■ Source data ■
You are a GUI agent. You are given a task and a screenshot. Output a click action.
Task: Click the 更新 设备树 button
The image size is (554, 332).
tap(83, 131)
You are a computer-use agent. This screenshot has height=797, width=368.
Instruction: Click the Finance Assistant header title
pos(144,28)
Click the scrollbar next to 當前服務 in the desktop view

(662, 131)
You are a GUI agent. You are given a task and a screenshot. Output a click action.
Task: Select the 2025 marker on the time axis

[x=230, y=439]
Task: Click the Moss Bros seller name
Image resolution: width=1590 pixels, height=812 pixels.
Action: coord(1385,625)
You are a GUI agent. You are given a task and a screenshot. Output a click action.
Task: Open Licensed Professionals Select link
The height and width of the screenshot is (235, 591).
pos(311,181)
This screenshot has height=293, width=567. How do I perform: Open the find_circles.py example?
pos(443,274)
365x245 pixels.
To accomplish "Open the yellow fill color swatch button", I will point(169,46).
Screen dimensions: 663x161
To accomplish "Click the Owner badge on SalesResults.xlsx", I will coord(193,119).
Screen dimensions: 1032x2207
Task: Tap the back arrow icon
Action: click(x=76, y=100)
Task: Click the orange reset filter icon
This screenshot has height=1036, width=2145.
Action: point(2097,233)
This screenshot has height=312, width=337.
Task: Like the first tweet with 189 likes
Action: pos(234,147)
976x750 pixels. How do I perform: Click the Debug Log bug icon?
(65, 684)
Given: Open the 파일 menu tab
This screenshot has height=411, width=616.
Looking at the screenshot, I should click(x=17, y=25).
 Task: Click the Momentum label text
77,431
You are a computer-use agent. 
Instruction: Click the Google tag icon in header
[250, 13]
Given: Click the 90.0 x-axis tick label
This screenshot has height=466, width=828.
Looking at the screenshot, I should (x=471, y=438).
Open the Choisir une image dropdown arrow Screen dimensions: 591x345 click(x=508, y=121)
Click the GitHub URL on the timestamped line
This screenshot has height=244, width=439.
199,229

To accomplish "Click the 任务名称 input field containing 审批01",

■ What the task asks ■
Please reproduce all of the material above line for line, without changing any character.

■ The reply ■
You are a GUI agent. You are given a task and a screenshot. Output a click action.
Task: Click the 更新 设备树 button
The image size is (554, 332).
tap(83, 131)
You are a computer-use agent. This screenshot has height=797, width=368.
Instruction: Click the Finance Assistant header title
pos(144,28)
Click the scrollbar next to 當前服務 in the desktop view

(662, 131)
You are a GUI agent. You are given a task and a screenshot. Output a click action.
Task: Select the 2025 marker on the time axis

[x=230, y=439]
Task: Click the Moss Bros seller name
Image resolution: width=1590 pixels, height=812 pixels.
Action: coord(1385,625)
You are a GUI agent. You are given a task and a screenshot. Output a click action.
Task: Open Licensed Professionals Select link
The height and width of the screenshot is (235, 591).
pos(311,181)
This screenshot has height=293, width=567. How do I perform: Open the find_circles.py example?
pos(443,274)
365x245 pixels.
To accomplish "Open the yellow fill color swatch button", I will point(169,46).
Screen dimensions: 663x161
To accomplish "Click the Owner badge on SalesResults.xlsx", I will coord(193,119).
Screen dimensions: 1032x2207
Task: Tap the back arrow icon
Action: click(x=76, y=100)
Task: Click the orange reset filter icon
This screenshot has height=1036, width=2145.
Action: point(2097,233)
This screenshot has height=312, width=337.
Task: Like the first tweet with 189 likes
Action: pos(234,147)
976x750 pixels. How do I perform: Click the Debug Log bug icon?
(65, 684)
Given: Open the 파일 menu tab
This screenshot has height=411, width=616.
Looking at the screenshot, I should click(x=17, y=25).
 Task: Click the Momentum label text
77,431
You are a computer-use agent. 
Instruction: Click the Google tag icon in header
[250, 13]
Given: Click the 90.0 x-axis tick label
This screenshot has height=466, width=828.
Looking at the screenshot, I should (x=471, y=438).
Open the Choisir une image dropdown arrow Screen dimensions: 591x345 click(x=508, y=121)
Click the GitHub URL on the timestamped line
This screenshot has height=244, width=439.
199,229

To accomplish "Click the 任务名称 input field containing 审批01",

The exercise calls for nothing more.